• jfahlgr1
So it is towards the moon. In summary, the apparent weight of a 78-kg astronaut 5200 km from the center of the Earth's Moon in a space vehicle moving at constant velocity is unknown. The magnitude of the apparent weight of a 78 kg astronaut 5200 km from the center of the Earth's Moon in a space vehicle accelerating toward the moon at 3.2 m/s^2 can be calculated using Newton's second law and the law of gravitational force. The weight will be in the direction towards the moon.

#### jfahlgr1

I really have no idea where to start or how to even do this...

(a) What is the apparent weight of a 78-kg astronaut 5200 km from the center of the Earth's Moon in a space vehicle moving at constant velocity?
(b) is this towards or away from the moon?
(c) What is the magnitude of the apparent weight of a 78 kg astronaut 5200 km from the center of the Earth's Moon in a space vehicle accelerating toward the moon at 3.2 m/s^2?
(d) is this towards or away from the moon?

Welcome to PF!

jfahlgr1 said:
(a) What is the apparent weight of a 78-kg astronaut 5200 km from the center of the Earth's Moon in a space vehicle moving at constant velocity?
(b) is this towards or away from the moon?
(c) What is the magnitude of the apparent weight of a 78 kg astronaut 5200 km from the center of the Earth's Moon in a space vehicle accelerating toward the moon at 3.2 m/s^2?
(d) is this towards or away from the moon?

Hi jfahlgr1! Welcome to PF!

I don't really understand question (a) … is that the whole question?

Let's go straight to question (c) …

the apparent weight is the force exerted by the astronaut's feet and the spaceship on each other …

calculate it using Newton's second law of motion, and the law of gravitational force.

First of all you have to know the mass of the Moon first before getting the weight of the astronaut. You use this formula to find Fg:

Fg = $$\frac{GM}{r^2}$$

where:
G = gravitational constant (6.67 * 10-11)
M = Mass of the Moon
r = 5,200,000 meters (5200 km)

After you get Fg then you mutiply it from the mass of the astronaut to get its weight.

The direction in question D is is towards the moon because you already said that the vehicle is accelerating towards the moon at 3.2 m/s2.

## What is the formula for calculating gravity?

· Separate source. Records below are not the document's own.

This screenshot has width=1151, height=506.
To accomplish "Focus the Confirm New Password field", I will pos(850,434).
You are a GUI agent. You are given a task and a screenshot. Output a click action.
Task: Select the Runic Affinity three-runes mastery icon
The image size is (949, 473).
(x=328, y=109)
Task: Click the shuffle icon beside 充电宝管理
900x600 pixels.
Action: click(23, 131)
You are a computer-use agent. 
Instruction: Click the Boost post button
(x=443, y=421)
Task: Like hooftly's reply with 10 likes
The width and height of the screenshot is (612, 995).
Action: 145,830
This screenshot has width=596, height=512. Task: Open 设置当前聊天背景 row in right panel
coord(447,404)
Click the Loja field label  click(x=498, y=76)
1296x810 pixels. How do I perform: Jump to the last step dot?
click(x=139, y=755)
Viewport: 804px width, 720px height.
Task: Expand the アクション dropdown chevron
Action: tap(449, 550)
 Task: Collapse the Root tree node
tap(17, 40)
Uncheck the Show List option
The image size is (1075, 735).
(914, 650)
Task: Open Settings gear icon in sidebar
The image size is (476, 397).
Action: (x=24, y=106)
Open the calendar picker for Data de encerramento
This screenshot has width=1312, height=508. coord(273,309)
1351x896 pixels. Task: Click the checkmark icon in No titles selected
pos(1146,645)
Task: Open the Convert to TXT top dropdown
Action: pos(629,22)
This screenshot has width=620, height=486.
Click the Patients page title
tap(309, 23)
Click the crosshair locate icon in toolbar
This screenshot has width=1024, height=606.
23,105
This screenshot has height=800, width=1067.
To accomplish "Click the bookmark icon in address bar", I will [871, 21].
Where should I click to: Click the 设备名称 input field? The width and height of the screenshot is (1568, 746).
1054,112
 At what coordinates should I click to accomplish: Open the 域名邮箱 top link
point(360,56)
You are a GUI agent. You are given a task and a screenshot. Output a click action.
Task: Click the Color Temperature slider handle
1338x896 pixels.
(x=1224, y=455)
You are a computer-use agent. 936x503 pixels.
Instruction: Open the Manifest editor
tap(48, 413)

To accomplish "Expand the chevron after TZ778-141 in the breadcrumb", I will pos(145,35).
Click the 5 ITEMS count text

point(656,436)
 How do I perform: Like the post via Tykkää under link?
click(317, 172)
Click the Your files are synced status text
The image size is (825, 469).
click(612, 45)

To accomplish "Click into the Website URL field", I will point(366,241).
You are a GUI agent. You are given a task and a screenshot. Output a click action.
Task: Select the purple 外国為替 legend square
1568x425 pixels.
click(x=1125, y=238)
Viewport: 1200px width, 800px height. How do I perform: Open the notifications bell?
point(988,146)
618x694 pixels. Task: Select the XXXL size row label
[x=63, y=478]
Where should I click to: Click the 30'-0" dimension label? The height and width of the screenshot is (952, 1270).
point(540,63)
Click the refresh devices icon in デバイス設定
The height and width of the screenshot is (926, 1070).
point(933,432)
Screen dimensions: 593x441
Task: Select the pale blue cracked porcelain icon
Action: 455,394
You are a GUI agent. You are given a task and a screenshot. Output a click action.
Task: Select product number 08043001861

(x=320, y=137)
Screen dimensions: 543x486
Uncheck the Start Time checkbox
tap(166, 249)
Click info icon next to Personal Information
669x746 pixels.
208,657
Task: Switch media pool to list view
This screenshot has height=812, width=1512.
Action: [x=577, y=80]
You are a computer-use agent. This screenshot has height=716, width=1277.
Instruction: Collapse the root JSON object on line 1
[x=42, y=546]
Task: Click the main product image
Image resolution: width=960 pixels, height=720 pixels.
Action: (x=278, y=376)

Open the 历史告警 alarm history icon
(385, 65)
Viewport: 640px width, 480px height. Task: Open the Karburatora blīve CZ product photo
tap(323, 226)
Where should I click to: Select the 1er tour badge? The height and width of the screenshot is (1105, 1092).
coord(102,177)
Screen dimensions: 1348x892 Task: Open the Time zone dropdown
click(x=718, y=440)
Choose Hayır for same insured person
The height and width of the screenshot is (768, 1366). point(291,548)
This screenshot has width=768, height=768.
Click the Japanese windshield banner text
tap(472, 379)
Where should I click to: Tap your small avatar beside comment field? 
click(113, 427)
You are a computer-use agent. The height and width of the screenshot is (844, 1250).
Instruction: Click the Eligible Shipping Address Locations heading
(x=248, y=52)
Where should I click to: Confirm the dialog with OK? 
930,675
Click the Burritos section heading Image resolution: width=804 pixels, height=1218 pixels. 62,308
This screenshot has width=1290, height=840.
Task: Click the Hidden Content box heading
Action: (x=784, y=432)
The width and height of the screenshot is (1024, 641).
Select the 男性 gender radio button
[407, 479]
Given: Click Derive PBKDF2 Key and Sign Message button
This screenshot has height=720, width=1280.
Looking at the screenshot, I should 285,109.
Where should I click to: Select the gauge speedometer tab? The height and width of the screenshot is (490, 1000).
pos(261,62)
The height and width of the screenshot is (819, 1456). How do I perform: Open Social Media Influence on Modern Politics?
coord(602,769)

The formula for calculating gravity is F = G(m1m2)/r^2, where F is the force of gravity, G is the gravitational constant, m1 and m2 are the masses of the two objects, and r is the distance between the two objects.

## How does mass affect gravity?

Mass directly affects gravity. The greater the mass of an object, the stronger its gravitational pull will be. This is why larger objects, like planets, have stronger gravitational forces than smaller objects, like rocks.

## What is the difference between mass and weight?

Mass is a measure of the amount of matter an object contains, while weight is a measure of the force of gravity acting on an object. Mass is constant, but weight can vary depending on the strength of the gravitational pull.

## How does distance affect gravity?

Distance also directly affects gravity. The farther apart two objects are, the weaker their gravitational pull will be. This is why the force of gravity between the Earth and the Moon is weaker than the force of gravity between the Earth and the Sun.

## What are some real-life applications of the concept of gravity?

The concept of gravity is used in many aspects of life, including space travel, planetary motion, and even everyday activities like walking and throwing objects. Understanding gravity is crucial in fields like physics and engineering.